Gabriella Benedini a Monza con “Orientarsi nel tempo”
Dal 28 febbraio al 21 marzo Leogalleries ospita "Orientarsi nel tempo" di Gabriella Benedini. Inaugurazione sabato 28 febbraio ore 17.00.

Leogalleries di Monza ospita dal 28 febbraio al 21 marzo 2026 la personale “Orientarsi nel tempo” di Gabriella Benedini, vincitrice del premio alla carriera della diciottesima edizione del Premio Morlotti-Imbersago. La mostra è a cura di Simona Bartolena e Giorgio Seveso.
Un’assegnazione nata dal desiderio dei curatori di sottolineare come l’autonomia di ricerca, la libertà e la profondità della poetica di Gabriella Benedini siano elementi unici e irrinunciabili per tracciare un percorso, nel fare arte, significativo e coerente e, come questo, possa essere il punto di contatto tra generazioni diverse.
Una quindicina di opere tra mito e memoria
Una quindicina le opere in mostra, nelle quali il mito, il privato, la storia fluiscono ininterrotti attraverso il tempo. Un tempo lento, dilatato, quasi fermo o tumultuoso, un tempo singolo o collettivo, intimo o aperto, ma sempre unico e irripetibile. Ad esso si sovrappongono immagini, prodotte dalla memoria di vicende vissute o dal disegno interiore di frammenti di fantasia creativa, che costruiscono un viaggio di trasformazione.
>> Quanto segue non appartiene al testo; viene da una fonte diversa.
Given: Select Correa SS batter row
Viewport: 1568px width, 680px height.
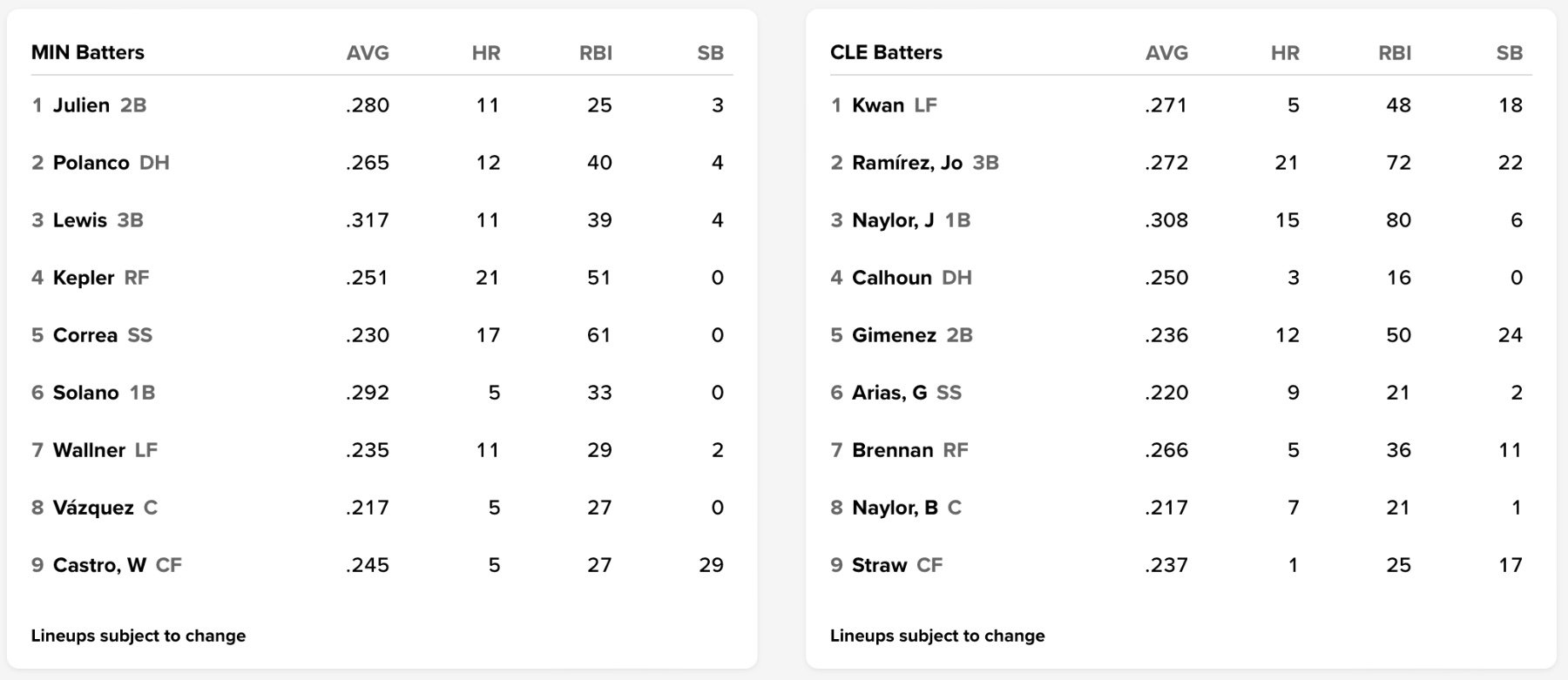Looking at the screenshot, I should 84,335.
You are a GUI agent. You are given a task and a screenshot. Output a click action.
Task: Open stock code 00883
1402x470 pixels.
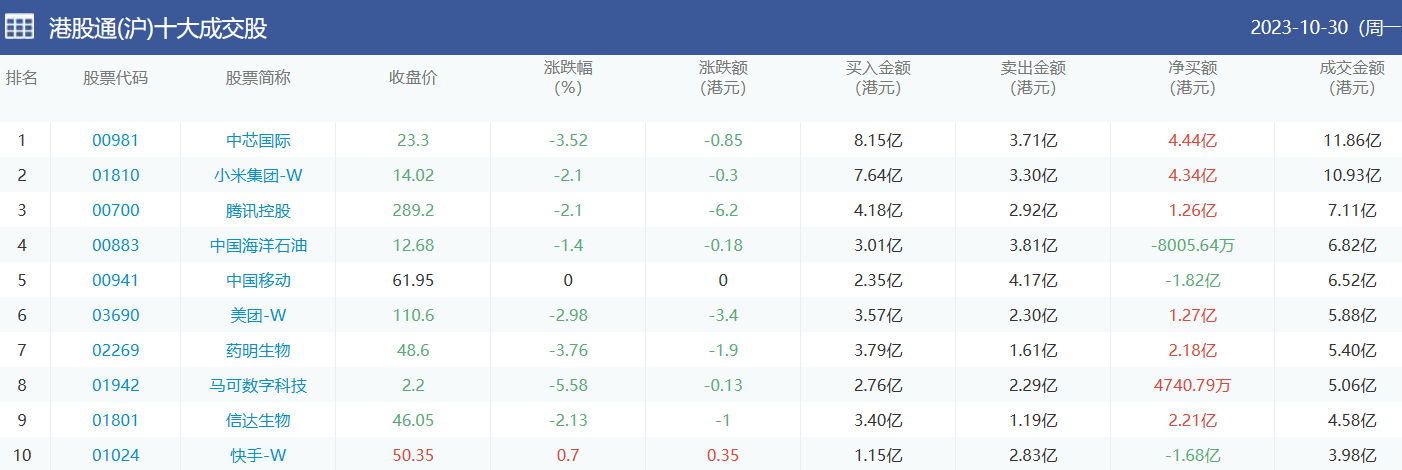click(x=115, y=246)
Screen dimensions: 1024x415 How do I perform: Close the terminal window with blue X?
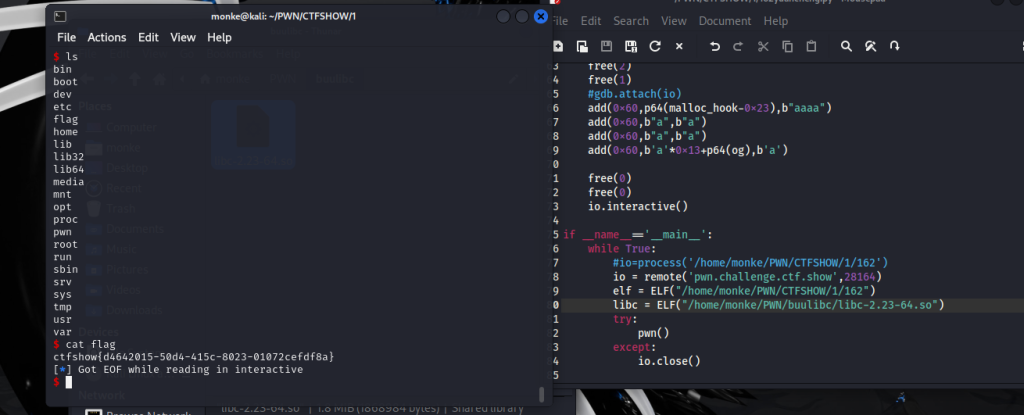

Fondamentale, afferma l’artista, è il “congiungimento fra diversi tempi: un tempo che mi è alle spalle, una storia che vivo e che sento, e un tempo artistico, che è quello dell’affioramento”. “Nel mio lavoro”, continua, “racconto ‘cose’, cioè faccio, elaboro forme che diventano narrazione, una pratica della pittura e della scultura che attraverso un lento processo anche fisico diventa racconto. Una narrazione quindi che non è mai didascalica”.
Un percorso artistico ricco di sperimentazioni
Nata a Cremona nel 1932, si diploma presso l’Istituto Paolo Toschi di Parma, completando la formazione all’Accademia di Brera. Tra il 1958 e il 1960 soggiorna a Parigi, dove tiene le prime mostre personali. Rientrata in Italia, decide di stabilirsi a Milano. Nel 1962 la Galleria Bergamini organizza la sua prima personale italiana, curata da Carlo Munari.
Nel 1977 è tra le fondatrici del gruppo Metamorfosi. Nella sua ricerca pittorica introduce con sempre maggior frequenza elementi tridimensionali, fino a operare in senso decisamente volumetrico, creando opere anche di grandi dimensioni. La poetica legata alla misura del tempo e dello spazio la spinge a creare delle serie: i Goniometri, i Sestanti, le Costellazioni, i Pendoli del tempo e poi le Arpe dal 1993, le Navigazioni dal 1996, le Vele dal 2002.
Inaugurazione e orari
L’inaugurazione si terrà sabato 28 febbraio 2026 dalle ore 17.00 alle 19.00. Orario di apertura: da martedì a sabato dalle ore 10.00 alle 13.00 e dalle 15.00 alle 19.00.